Big Ben Clock Tower in London, England

LONDON (Reuters) – EDF Energy, one of Britain’s big six energy suppliers, lost 200,000 customers in 2018, French parent company EDF said in its group results on Friday.

Britain’s large energy suppliers are facing competition from more than 60 smaller challengers which now control around 25 percent of the market, up from just 1 percent around seven years ago.

EDF Energy’s residential accounts for gas and electricity fell to 4.9 million combined, the company said.

EDF’s UK arm also said the suspension of payments under Britain’s capacity market, to provide electricity during high demand, had cost the company 69 million pounds.

A European Union court ruling last year forced Britain to halt payments under the scheme, but Britain’s government says it expects to make retrospective payments once it is reinstated.

“We are confident the Capacity Market suspension will be lifted and that these payments will be made in due course,” EDF said in a statement.

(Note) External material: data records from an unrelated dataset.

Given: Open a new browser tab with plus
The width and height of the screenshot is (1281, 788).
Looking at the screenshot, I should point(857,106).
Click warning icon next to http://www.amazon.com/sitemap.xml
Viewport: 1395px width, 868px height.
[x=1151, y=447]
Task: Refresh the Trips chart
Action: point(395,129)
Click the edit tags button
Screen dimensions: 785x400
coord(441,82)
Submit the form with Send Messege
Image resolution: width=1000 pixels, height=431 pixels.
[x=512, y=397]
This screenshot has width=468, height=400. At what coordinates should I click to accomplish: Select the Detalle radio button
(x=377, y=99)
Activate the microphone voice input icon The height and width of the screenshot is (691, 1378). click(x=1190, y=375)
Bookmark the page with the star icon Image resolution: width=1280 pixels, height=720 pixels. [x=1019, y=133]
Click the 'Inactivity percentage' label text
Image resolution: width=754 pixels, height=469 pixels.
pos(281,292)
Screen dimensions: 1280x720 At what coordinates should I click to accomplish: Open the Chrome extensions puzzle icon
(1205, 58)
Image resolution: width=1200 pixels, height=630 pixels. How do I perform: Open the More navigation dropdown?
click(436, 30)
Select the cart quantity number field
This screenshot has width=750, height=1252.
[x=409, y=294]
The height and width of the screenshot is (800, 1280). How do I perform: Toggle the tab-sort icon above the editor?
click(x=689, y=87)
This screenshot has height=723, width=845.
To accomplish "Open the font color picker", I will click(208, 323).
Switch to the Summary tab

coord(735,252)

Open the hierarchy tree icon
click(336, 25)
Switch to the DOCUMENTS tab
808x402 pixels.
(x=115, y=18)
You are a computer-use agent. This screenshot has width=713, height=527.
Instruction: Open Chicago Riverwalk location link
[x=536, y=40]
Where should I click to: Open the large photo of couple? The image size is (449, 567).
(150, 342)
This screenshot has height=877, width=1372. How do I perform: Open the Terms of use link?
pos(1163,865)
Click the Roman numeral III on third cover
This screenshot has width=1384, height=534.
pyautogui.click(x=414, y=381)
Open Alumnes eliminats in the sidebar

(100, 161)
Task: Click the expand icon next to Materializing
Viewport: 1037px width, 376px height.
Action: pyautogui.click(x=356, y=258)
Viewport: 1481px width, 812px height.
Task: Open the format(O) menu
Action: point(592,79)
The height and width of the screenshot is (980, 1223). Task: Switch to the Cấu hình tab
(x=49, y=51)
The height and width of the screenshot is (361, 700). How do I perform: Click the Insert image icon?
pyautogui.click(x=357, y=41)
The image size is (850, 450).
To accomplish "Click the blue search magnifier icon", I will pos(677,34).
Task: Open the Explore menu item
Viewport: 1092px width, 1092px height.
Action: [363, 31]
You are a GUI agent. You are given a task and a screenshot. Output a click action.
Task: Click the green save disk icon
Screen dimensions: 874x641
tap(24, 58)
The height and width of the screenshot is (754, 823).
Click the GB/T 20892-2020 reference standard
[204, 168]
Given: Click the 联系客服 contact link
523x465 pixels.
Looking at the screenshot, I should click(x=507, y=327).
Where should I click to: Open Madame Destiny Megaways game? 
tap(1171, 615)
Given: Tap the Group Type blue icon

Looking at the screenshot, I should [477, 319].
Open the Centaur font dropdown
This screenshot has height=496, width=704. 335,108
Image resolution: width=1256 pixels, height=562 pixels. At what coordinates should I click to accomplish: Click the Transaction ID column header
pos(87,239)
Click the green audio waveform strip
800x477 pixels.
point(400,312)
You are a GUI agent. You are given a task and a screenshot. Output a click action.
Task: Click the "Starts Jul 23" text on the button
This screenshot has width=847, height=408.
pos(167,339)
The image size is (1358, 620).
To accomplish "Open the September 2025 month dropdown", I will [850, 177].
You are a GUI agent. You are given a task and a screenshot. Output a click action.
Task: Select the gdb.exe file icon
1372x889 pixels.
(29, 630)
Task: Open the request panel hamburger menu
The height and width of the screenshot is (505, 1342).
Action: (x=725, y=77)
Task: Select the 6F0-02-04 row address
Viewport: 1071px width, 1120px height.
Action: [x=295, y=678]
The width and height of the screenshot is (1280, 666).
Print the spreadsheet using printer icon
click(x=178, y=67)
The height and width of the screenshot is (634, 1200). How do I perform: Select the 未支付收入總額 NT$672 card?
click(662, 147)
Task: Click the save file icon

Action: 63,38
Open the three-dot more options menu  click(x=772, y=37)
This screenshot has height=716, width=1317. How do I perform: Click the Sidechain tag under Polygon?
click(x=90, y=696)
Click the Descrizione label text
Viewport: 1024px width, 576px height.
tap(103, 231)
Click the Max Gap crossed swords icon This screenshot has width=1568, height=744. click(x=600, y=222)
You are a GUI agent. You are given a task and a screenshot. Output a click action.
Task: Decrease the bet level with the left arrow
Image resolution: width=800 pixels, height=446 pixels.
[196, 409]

Generation at EDF’s British nuclear fleet fell 7.5 percent to 59.1 terrawatt hours mainly due to prolonged outages at four of its 15 UK reactors.

These units, at its Hunterston and Dungeness B power plants, are expected to return to service in the second quarter of 2019.

EDF’s group results, which also include its French nuclear business, included a forecast for 2019 core earnings of 15.3 to 16 billion euros, below analysts’ expectations for about 16 billion.